In recent years, with the increasing maturity and perfection of mobile internet, a novel mutual-aid community insurance form based on community relations is more and more well known and accepted by the public, mutual-aid fulfillment and compensation services similar to the traditional insurance industry are gradually perfected, and how to effectively identify the authenticity of information provided by users applying mutual-aid fulfillment reports becomes a key factor for the healthy and durable development of mutual-aid insurance.

In the related art, the behavior of fraud protection is generally based on the way of defining rules to control the risk of insurance claims, and after the fraud is found, an analyst can extract key points of the case, abstract the key points as a rule, and add the rule to a rule engine. When a new report appears, the system firstly queries a rule engine system and returns a risk control result according to the rule hit condition.

The above scheme has certain defects: firstly, the maintenance cost of the rule engine is high, once the scale of fraud is increased, a large number of analysts are needed to analyze the reason of the fraud and comb out the fraud rules, and the rule output period is long; second, rule weights cannot be learned automatically, and when a certain reported case hits multiple rules at the same time, it is impossible to determine which rule is more important, and rule weights cannot be maintained automatically.

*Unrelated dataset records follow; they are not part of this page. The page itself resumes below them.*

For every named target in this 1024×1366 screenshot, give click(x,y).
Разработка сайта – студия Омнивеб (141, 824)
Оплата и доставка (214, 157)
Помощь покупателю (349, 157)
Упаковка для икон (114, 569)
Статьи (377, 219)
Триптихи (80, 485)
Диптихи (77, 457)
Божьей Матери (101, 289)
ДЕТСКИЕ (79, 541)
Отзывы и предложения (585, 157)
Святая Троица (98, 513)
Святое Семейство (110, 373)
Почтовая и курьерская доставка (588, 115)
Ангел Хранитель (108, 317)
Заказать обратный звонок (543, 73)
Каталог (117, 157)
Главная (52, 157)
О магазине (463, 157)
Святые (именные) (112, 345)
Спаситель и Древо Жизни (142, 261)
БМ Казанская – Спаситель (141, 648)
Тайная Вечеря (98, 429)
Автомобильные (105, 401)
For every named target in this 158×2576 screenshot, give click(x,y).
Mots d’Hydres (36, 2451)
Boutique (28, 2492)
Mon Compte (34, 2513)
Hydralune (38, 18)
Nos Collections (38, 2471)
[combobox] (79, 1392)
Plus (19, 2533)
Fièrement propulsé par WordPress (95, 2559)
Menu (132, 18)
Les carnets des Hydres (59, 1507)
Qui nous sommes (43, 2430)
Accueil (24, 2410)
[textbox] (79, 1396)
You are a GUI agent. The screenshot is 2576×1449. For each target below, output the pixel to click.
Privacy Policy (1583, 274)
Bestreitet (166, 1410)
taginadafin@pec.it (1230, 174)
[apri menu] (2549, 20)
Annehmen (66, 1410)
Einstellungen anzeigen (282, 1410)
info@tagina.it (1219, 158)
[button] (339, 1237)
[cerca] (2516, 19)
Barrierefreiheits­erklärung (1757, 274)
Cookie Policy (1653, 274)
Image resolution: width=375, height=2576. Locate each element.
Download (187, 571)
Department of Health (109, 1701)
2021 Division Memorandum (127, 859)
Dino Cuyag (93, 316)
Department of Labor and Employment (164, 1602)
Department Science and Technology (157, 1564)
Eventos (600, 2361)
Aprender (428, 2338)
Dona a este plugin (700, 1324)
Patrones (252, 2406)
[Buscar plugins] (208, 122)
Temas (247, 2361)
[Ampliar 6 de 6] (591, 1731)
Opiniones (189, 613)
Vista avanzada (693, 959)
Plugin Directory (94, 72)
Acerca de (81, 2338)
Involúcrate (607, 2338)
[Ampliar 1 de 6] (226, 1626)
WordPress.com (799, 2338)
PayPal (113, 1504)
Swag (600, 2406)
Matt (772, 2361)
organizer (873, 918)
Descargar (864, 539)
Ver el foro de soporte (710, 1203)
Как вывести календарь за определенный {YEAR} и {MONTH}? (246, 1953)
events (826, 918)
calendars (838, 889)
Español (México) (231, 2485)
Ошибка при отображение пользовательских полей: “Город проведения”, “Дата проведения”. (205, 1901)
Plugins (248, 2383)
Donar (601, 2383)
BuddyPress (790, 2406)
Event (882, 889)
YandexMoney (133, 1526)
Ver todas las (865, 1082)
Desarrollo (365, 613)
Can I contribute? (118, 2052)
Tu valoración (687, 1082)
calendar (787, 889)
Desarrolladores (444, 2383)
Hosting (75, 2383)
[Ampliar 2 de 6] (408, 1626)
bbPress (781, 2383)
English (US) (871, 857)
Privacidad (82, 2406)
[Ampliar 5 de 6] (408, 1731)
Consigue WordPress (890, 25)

Therefore, how to efficiently and accurately identify the authenticity of the user report information so as to realize risk control becomes a technical problem to be solved urgently at present.

Disclosure of Invention

In view of this, embodiments of the present invention provide a risk control method, system, storage medium, and computing device, which can efficiently and accurately identify the authenticity of user application information, so as to achieve the purpose of risk control.

According to an aspect of an embodiment of the present invention, there is provided a risk control method, including:

receiving the report information of a user, and performing text processing on the report information of the user to obtain report information after the text processing;

predicting the risk corresponding to the report information after the text processing by using the constructed user risk scoring target model to obtain a prediction result;

and executing corresponding risk control operation based on the prediction result.

Optionally, constructing a user risk scoring target model by:

analyzing the collected user portrait data to obtain a user sample data set;

constructing an initial model of user risk score;

selecting training set data from the user sample data set, and training the user risk score initial model by using the training set data to obtain a trained user risk score model;

selecting test set data from the user sample data set, evaluating the trained user risk scoring model by using the test set data, and determining whether to optimize and adjust the trained user risk scoring model according to an evaluation result so as to obtain a user risk scoring target model.

Optionally, the user representation data includes one or more items of user basic attribute information, user behavior information, user service information, user report information and user social information.

Optionally, the analyzing the collected user portrait data to obtain a user sample data set includes:

analyzing the collected user portrait data to determine a user risk score value;

extracting one or more user features from the collected user portrait data, and determining a feature value of each of the one or more user features according to feature information of the one or more user features;

generating a user sample data set based on the user risk score value, the one or more user characteristics, and respective characteristic values of the one or more user characteristics.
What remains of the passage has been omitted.